* STORED DATA:
= = = = = = =
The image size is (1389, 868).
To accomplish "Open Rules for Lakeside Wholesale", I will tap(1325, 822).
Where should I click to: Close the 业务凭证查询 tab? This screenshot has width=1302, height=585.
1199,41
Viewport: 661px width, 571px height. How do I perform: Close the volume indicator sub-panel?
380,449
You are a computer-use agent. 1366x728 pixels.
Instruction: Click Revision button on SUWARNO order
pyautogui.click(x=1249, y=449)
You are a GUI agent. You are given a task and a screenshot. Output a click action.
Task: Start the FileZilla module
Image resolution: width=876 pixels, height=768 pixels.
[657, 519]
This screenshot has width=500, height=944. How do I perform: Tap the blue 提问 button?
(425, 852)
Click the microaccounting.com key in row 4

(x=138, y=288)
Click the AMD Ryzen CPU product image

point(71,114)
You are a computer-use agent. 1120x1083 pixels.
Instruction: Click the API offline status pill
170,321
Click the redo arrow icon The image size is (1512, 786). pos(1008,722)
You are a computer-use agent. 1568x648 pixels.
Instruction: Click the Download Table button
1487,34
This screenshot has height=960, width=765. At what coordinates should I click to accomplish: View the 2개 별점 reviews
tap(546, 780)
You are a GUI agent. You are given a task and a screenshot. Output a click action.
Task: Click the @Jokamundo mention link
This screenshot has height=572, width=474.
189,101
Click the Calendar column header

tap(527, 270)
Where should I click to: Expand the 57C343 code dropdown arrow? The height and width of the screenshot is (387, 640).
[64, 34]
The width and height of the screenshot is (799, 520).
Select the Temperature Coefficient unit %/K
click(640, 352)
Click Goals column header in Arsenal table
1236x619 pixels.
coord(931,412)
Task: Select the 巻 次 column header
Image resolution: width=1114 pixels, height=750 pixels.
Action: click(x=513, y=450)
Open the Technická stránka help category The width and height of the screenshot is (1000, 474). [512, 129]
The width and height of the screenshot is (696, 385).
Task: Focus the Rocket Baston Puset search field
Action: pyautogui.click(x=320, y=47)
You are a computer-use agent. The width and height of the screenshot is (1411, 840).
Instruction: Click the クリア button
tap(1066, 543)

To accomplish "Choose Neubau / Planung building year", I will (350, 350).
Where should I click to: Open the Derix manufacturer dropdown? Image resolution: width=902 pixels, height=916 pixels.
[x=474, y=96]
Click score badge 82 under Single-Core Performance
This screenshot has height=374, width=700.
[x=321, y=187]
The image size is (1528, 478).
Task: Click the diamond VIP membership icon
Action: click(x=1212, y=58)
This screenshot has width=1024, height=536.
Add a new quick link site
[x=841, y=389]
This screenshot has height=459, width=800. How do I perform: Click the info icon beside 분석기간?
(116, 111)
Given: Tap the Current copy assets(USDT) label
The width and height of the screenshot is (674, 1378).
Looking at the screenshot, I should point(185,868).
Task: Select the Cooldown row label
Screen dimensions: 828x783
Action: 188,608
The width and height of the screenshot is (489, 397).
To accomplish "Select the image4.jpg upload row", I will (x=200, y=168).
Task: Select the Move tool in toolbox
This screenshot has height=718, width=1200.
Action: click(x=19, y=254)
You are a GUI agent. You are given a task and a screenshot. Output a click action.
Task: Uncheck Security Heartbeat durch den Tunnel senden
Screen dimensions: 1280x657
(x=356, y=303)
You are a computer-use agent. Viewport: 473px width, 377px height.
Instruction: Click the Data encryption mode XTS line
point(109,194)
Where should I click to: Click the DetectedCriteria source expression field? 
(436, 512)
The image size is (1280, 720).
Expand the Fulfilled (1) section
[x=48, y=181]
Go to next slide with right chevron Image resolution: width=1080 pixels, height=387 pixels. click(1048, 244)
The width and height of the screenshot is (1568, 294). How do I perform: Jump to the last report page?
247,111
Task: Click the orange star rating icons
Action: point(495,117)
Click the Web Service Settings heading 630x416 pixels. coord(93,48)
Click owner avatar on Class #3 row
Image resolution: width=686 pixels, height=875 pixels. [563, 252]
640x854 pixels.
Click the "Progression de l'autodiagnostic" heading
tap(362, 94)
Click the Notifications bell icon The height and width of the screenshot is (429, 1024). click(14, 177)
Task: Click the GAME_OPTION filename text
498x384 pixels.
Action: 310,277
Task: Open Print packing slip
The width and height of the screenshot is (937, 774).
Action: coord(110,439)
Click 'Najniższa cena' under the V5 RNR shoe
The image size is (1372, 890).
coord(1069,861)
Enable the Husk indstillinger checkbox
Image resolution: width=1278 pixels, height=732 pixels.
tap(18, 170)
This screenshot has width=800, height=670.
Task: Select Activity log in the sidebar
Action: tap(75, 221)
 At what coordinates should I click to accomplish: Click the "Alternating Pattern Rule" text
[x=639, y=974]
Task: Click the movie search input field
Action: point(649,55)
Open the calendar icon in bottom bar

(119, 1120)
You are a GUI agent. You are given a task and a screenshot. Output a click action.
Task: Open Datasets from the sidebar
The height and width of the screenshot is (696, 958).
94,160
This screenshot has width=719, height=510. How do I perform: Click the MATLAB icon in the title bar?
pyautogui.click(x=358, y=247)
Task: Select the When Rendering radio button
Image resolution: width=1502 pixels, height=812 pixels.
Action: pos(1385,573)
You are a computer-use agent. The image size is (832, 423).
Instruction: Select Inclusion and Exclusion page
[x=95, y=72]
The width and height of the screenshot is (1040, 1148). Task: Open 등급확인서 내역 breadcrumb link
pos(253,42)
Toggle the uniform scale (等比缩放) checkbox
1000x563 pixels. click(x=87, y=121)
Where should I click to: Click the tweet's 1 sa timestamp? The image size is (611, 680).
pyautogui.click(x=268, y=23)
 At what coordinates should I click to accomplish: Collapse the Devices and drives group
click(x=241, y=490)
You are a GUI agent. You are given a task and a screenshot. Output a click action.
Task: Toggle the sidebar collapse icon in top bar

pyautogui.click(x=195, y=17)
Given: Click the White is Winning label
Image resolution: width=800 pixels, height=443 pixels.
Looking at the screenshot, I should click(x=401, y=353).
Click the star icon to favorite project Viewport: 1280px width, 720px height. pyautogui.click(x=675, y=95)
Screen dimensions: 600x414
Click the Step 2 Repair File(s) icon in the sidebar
= = = = = = =
* WORK ITEM: Whenever the word "label" appears in a line of the listing, copy out that line.

* WRITTEN RESPONSE:
Given: Tap the Current copy assets(USDT) label
Task: Select the Cooldown row label
Given: Click the White is Winning label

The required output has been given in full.